AIM OF THE TASK
In the material below, find the line containing "The width and" and the line containing "Tick the 3-6 Hours duration checkbox", then reproduce exactly both of them and every line between, and nothing else.

GIVEN ENTRIES
• • • •

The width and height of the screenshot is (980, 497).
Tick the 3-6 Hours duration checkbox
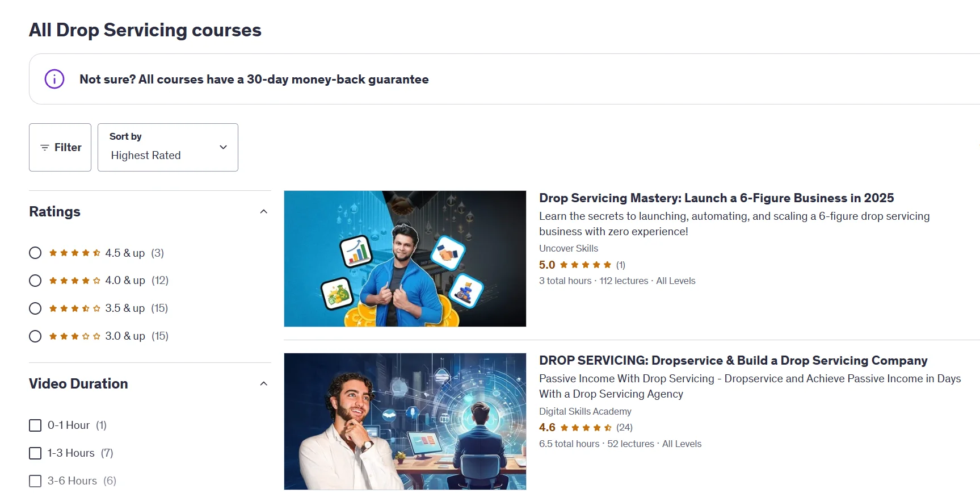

• • • •

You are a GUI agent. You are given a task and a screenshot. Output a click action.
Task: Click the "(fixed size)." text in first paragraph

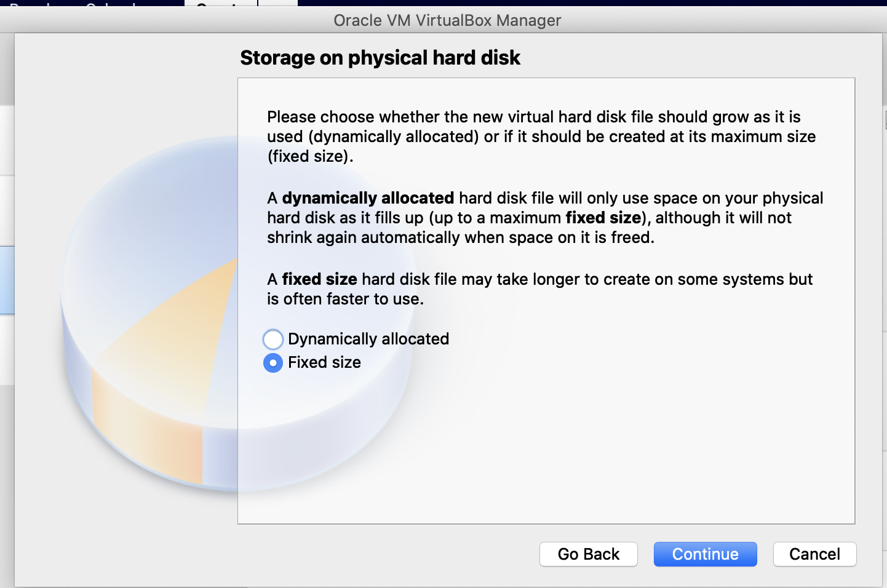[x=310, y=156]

• • • •

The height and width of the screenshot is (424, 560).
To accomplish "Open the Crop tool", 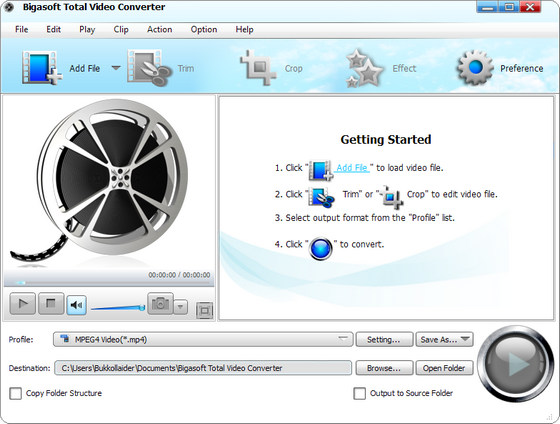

• • • •

SOLUTION BELOW
The width and height of the screenshot is (980, 497).
Tick the 3-6 Hours duration checkbox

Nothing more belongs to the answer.